__What is being asked__
Only the lines from the line with "Image resolution: width=1568" through the end of the records belong in your reply, copied exactly, with every picture left out.

START Records

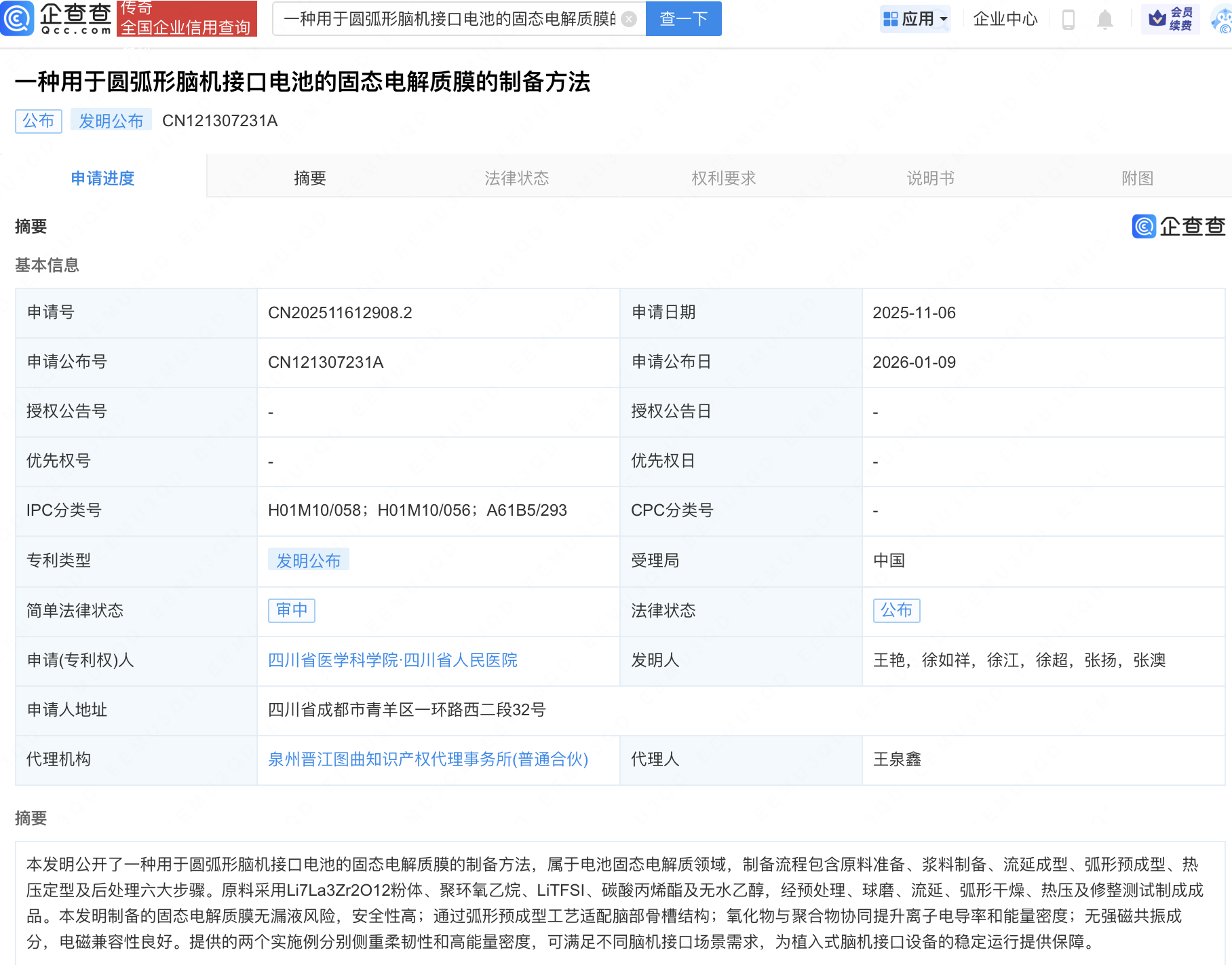Open 企业中心 in the top bar
The height and width of the screenshot is (965, 1232).
(1005, 19)
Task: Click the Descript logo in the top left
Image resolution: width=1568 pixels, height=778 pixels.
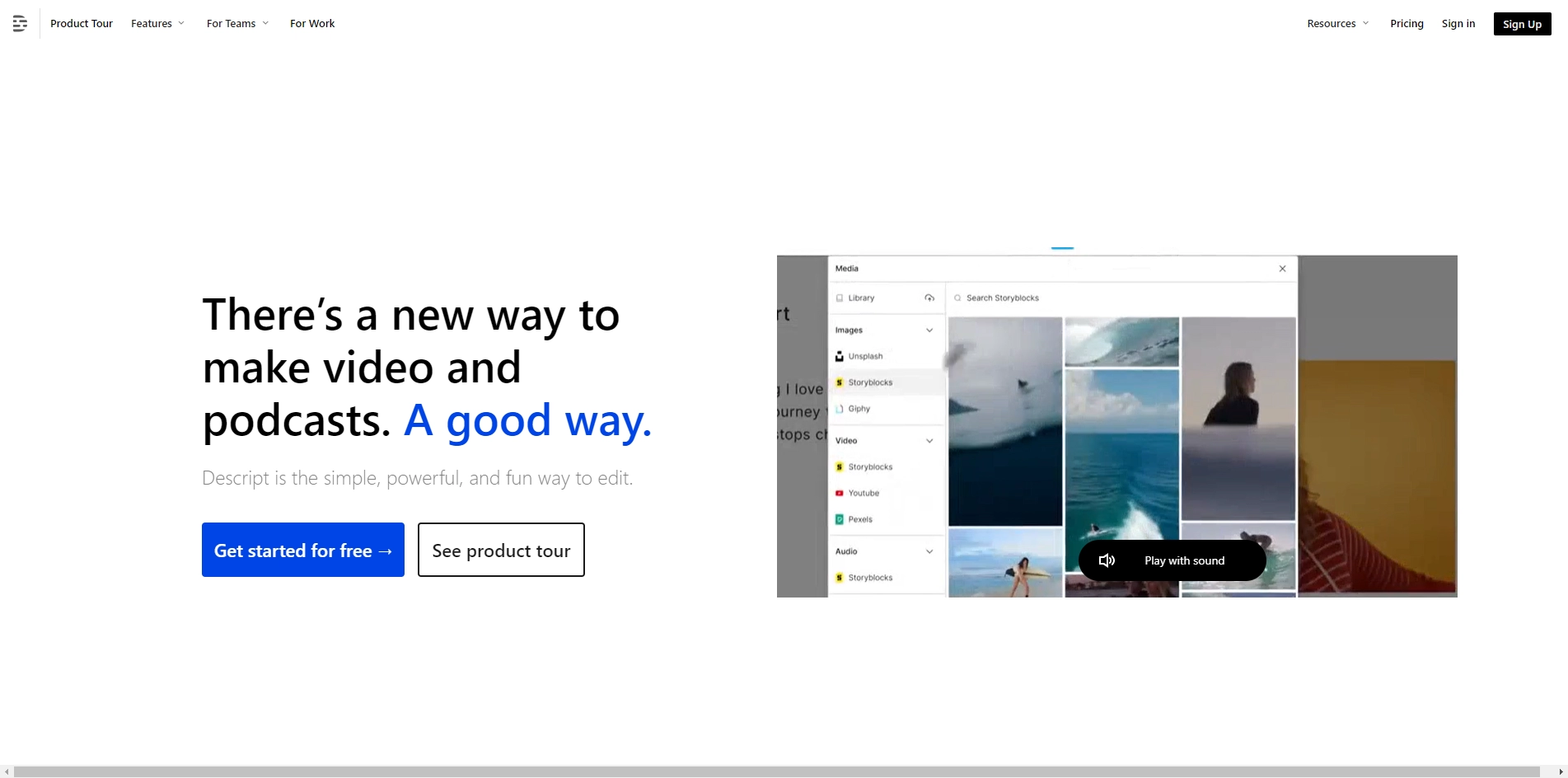Action: (19, 23)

END Records

__The answer__
Image resolution: width=1568 pixels, height=778 pixels.
Action: (19, 23)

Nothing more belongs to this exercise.